I trust neither Cronus nor Seth. What is more, I have never been entirely certain of Zeus. How can you trust someone, even a god, who delights in playing shabby tricks on mankind and on his own immediate family?
No, I am a Horus man through and through.
T
he congestion of shipping in and around the port of Knossos was so great that as we approached the harbour-master sent out a lugger with a message denying the
Sacred Bull
immediate entry, and ordering us to anchor in the roadstead until a berth could be found for us in the inner harbour.
Ambassador Toran went ashore in the harbour-master’s lugger to inform the palace of our arrival.
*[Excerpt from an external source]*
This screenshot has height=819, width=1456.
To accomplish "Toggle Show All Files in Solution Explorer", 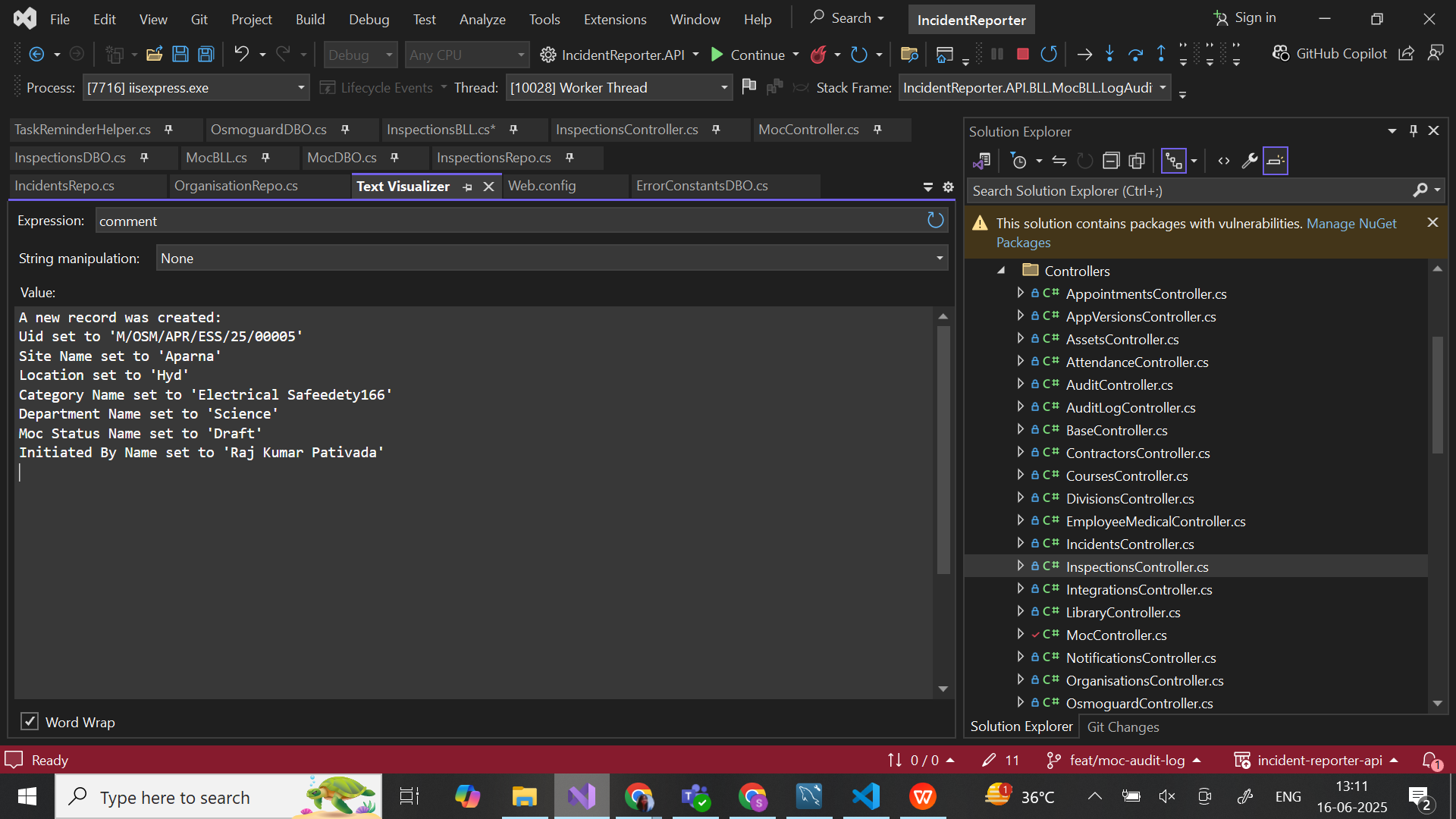I will [x=1136, y=161].
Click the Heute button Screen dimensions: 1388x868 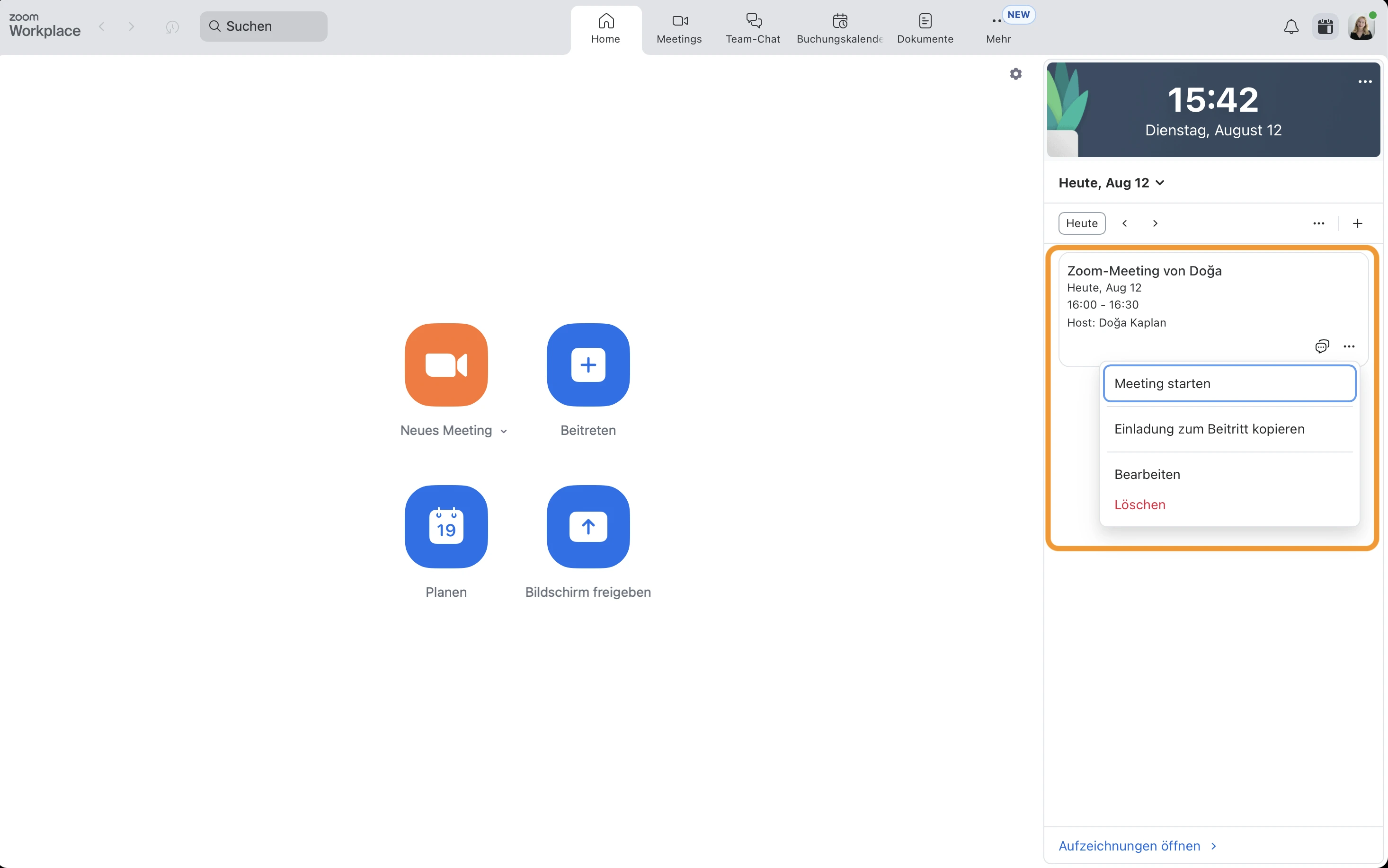(1081, 223)
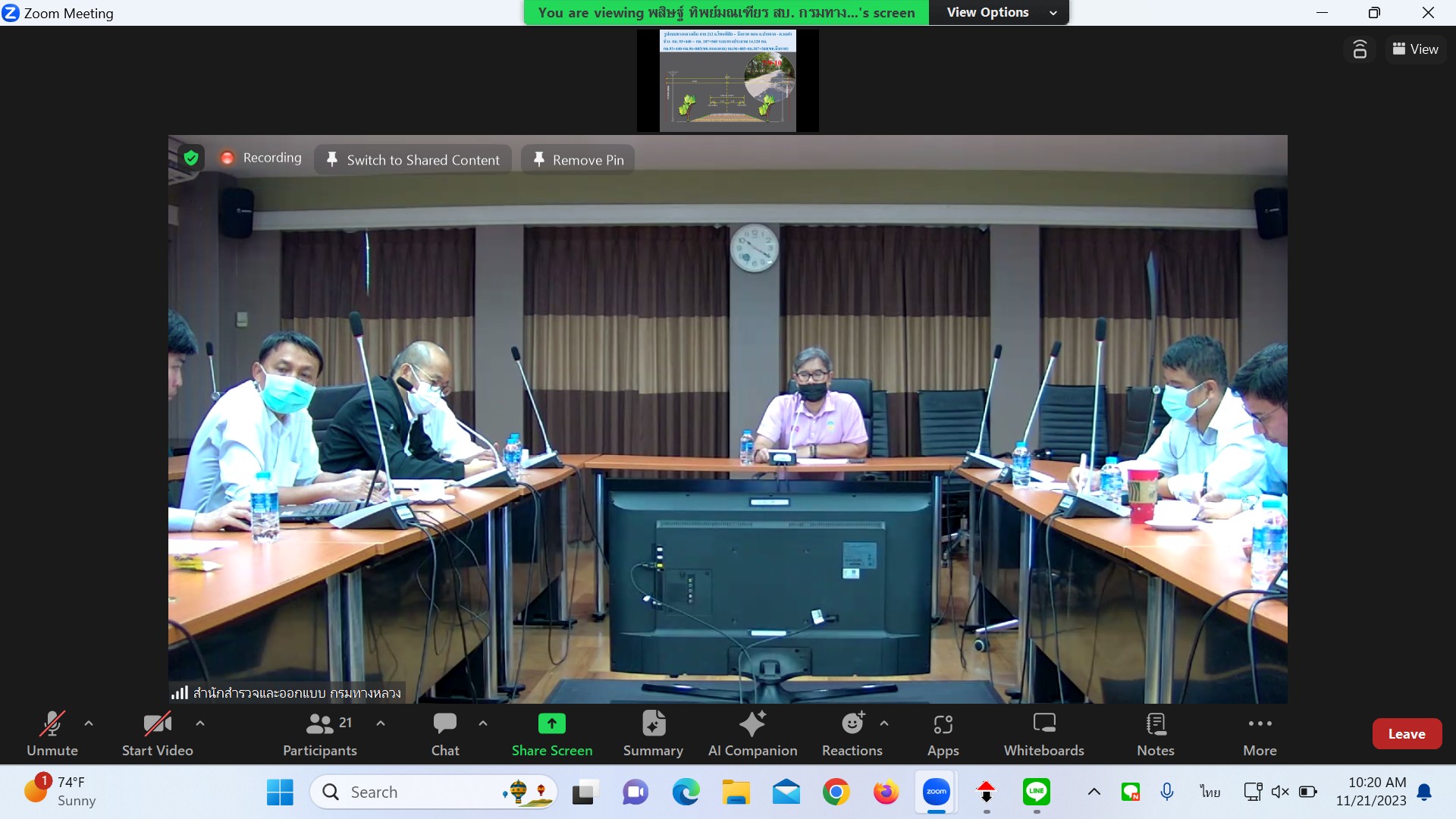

Within an hour of Toran’s departure, a cutter came out to our anchorage. She flew the royal ensign of Crete. On the face was the golden bull and on the reverse the double-bladed executioner’s axe; signifying the powers of life and death wielded by the Supreme Minos.
I had been warned by Toran before he went ashore that Tehuti and Bekatha, as future royal brides, should be confined to their cabins away from masculine eyes. When they did appear in public their faces must be heavily veiled and even their hands and feet had to be completely covered, until they were securely lodged in the royal seraglio.
When I told them of the Minoan dress code the girls were outraged. They were accustomed to going stark naked when they felt that way inclined. It had taken all my tact and bargaining skills to convince them to pander to Minoan manners and mores; and to behave like members of the Minoan royal family.
With these strictures very much in mind, I was the only non-Minoan on the poop deck of the
Sacred Bull
to greet this deputation from the palace.
Standing in the bows of the approaching cutter with Ambassador Toran were three palace officials. One of these bespoke us as soon as they were within hailing distance. In the name of the Supreme Minos he demanded permission to come on board; a request which Captain Hypatos granted with alacrity.
These three visitors were dressed in full-length black robes, the hems of which swept the deck as they walked down the deck towards me with their deliberate and stately tread. They wore tall brimless hats, which were draped with black ribbons. Their beards were dyed soot-black and had been tightly curled with hot tongs. Their faces were powdered with white chalk, but their eyes were circled with kohl. The contrast was startling. Their expressions were lugubrious.
Ambassador Toran followed them closely, and introduced them to me as they stopped before me. I bowed to each of them in turn as Toran recited their multiple names and elaborate titles.
‘Lord Taita!’ The senior emissary returned my bow. ‘I am ordered by the Supreme Minos to welcome you to the Kingdom of Crete …’ He went on to assure me that our arrival had been keenly anticipated. However, there had been uncertainty in the palace as to the exact time and date of that happy event. Now they required a further twenty-four hours to prepare a fitting welcome for the royal Egyptian ladies who were betrothed to the Supreme Minos.